Starting at the top of the records, output every line through the one that contains "Remove the AMD filter tag", keeping each exactly as it appears.

Saved data entries
=-=-=-=-=

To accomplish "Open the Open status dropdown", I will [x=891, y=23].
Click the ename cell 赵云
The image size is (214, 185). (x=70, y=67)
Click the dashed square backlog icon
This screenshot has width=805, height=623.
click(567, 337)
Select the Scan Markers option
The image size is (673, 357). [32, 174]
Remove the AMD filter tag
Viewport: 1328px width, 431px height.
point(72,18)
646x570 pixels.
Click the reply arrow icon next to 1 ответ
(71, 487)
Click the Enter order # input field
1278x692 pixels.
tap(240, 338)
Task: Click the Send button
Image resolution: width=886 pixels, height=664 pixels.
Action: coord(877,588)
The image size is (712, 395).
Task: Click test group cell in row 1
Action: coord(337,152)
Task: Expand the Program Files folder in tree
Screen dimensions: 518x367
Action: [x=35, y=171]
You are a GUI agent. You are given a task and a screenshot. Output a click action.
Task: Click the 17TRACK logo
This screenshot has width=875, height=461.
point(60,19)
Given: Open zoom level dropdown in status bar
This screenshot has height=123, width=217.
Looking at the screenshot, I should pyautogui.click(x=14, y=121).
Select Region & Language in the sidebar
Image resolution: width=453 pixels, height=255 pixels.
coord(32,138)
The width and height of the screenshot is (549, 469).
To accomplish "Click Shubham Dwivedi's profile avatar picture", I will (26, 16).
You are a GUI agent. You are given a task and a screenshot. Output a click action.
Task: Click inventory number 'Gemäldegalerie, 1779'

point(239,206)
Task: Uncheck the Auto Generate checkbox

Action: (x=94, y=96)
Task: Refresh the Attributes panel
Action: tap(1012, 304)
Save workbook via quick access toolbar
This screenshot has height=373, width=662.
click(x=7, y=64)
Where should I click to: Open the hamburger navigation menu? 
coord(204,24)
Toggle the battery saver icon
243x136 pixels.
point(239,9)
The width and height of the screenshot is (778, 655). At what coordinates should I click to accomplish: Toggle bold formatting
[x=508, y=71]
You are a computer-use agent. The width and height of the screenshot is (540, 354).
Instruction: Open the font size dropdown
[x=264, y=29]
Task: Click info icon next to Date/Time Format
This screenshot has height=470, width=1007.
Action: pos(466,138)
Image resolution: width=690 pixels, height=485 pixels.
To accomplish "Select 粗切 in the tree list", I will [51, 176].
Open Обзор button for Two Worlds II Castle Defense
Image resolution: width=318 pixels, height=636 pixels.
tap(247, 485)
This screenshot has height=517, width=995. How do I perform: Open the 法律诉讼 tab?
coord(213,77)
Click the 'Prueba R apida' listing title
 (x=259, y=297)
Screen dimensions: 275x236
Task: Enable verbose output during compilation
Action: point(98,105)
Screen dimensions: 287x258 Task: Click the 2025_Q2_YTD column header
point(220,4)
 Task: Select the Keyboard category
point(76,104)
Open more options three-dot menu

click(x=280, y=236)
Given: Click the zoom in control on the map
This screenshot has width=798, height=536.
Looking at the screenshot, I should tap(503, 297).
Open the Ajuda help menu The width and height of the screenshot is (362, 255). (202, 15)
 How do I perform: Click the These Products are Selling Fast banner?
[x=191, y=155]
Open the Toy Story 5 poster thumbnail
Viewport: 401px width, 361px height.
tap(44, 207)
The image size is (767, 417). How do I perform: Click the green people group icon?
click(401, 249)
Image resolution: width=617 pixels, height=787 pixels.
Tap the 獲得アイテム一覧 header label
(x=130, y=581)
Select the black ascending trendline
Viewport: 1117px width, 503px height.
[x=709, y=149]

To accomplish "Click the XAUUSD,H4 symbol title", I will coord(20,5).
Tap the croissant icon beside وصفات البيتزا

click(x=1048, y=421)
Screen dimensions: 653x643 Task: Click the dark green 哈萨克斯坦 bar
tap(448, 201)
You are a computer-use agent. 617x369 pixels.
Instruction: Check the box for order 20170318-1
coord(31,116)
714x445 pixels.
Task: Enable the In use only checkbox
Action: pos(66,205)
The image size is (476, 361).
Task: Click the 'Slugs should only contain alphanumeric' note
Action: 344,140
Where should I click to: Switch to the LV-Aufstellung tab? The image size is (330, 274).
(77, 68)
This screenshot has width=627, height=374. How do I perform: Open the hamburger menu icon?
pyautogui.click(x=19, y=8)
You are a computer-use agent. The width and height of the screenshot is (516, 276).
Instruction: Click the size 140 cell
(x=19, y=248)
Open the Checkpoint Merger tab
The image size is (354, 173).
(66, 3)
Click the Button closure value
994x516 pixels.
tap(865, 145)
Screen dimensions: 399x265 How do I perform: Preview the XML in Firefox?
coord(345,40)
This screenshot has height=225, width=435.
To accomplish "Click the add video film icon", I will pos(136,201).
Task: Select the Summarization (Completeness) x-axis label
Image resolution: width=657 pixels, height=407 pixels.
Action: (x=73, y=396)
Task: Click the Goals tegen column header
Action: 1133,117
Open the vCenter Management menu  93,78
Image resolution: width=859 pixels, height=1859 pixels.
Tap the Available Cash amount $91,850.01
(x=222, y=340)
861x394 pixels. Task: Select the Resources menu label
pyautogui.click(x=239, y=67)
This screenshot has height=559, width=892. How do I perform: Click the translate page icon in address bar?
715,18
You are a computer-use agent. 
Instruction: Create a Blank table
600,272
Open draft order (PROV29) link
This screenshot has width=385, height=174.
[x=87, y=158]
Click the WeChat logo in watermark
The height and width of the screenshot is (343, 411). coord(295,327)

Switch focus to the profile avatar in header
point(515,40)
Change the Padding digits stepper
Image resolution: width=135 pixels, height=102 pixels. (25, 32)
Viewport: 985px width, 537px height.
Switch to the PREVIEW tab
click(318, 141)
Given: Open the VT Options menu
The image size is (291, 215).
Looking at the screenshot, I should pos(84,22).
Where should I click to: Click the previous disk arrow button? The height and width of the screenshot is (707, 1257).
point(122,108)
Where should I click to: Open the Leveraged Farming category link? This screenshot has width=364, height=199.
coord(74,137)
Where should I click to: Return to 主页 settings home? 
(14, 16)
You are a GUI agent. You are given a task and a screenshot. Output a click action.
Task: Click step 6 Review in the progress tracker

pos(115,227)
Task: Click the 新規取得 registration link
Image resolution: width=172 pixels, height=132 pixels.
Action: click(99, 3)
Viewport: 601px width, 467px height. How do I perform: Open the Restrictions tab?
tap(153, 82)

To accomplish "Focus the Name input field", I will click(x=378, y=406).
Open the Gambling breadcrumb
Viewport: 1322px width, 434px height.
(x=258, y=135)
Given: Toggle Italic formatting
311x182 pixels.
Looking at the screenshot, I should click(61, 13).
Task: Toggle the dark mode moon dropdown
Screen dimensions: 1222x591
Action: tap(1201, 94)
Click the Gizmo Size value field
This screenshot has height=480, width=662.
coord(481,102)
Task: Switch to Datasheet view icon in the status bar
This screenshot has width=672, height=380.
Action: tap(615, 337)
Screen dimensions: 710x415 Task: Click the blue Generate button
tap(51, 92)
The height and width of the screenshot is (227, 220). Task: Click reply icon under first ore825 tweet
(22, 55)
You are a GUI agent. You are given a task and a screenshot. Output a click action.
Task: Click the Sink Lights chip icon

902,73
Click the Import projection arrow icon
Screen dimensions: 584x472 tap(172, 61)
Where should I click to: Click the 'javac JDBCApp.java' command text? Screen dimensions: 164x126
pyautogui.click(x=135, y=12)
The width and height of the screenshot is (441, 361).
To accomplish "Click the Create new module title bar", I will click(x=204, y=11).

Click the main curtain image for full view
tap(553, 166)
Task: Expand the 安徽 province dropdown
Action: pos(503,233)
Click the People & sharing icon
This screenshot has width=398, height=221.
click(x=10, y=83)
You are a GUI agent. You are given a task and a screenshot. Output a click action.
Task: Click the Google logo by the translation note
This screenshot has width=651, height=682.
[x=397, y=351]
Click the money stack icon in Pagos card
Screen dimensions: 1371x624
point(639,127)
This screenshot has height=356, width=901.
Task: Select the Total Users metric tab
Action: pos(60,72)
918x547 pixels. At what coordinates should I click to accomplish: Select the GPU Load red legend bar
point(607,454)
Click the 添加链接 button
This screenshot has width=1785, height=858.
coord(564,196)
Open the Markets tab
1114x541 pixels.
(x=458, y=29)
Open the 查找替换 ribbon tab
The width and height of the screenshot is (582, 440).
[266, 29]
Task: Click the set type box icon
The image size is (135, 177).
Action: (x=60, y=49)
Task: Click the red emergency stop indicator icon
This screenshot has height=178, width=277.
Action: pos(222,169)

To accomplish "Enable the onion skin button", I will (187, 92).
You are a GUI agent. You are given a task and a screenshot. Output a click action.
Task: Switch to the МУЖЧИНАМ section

=-=-=-=-=

#### [Solution to the exercise]
To accomplish "Open the Open status dropdown", I will [x=891, y=23].
Click the ename cell 赵云
The image size is (214, 185). (x=70, y=67)
Click the dashed square backlog icon
This screenshot has width=805, height=623.
click(567, 337)
Select the Scan Markers option
The image size is (673, 357). [32, 174]
Remove the AMD filter tag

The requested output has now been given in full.